Performing the electrical installation is a task for experienced and qualified electrical contractors, employed either from recommendation or by the UPS supplier. In either case, references and evidence of previous successful installations should be sought and obtained. All installation work must be carried out in strict accordance with the manufacturer’s instructions and strict compliance with prevailing local electrical installation legislation.
The electricity supply required by high power UPS equipment will have a significant impact on the existing cabling and switchgear, so careful integration with these will be necessary. However, detailed planning at this stage will be rewarded by time and cost savings in the future if it ensures adequate provision for any potential business growth and extra UPS capacity. An integrated, purpose-designed panel incorporating input and output switchgear for each UPS cabinet, together with a system isolator and wrap-around bypass switch can reduce the system design burden, simplify cabling and shorten cable runs. It also minimises design and implementation complexity, saving time and costs.
When designing the power feeds from the UPS units to the distributed components of the critical load, it is important to choose electrical circuit routes and circuit breaker sizing that provide satisfactory discrimination downstream of the UPS system. This is to ensure that a single load fault only trips its local protection device, without unnecessarily shutting down wider sections of the power system and needlessly losing productivity.
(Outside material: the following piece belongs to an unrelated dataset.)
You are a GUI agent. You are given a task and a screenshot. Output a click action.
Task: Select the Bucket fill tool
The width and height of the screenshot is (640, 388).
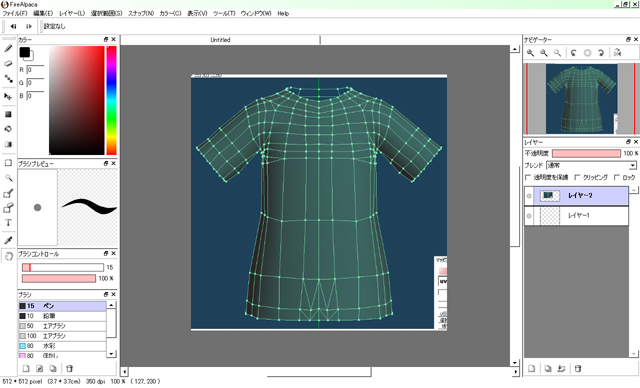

An external maintenance bypass switch should also be provided, allowing the entire UPS system to be physically and electrically isolated for a swap-out or move without interrupting power to the load. Also, to ensure personnel safety and equipment protection, correct earthing is essential. All earthing points within the UPS circuits must be connected to a properly planned and secure earthing system.
Commissioning and load bank testing
These steps to UPS installation should be complemented by equal care with commissioning. The small additional investment necessary to use the UPS supplier’s trained and experienced technicians is more than offset by a number of benefits. These include a thorough check of the entire system installation, acceptance of environmental conditions and complete warranty cover on all UPS equipment. All equipment serial numbers will be registered with the supplier, and the UPS user will be trained in the operation of their system.
Load bank testing should be used to validate operational performance and prove battery autonomy under full load. It is recommended to perform the load bank test one week after commissioning as voltages across the battery blocks have equalised and the battery is fully charged.
The steps above are logical, and, provided qualified technicians are available, simple to perform. However in Pure Power System’s experience of helping customers specify and install UPS systems, they provide a vital complement to the UPS’s technological features in establishing a successful and durable power protection solution.
Accordingly, from a project’s outset, discussions between UPS users and potential suppliers should encompass not only the equipment’s technical specifications and maintenance support contracts, but also the practical aspects of how the UPS system is to be set up on the user’s premises, and how the supplier can advise and help with this process.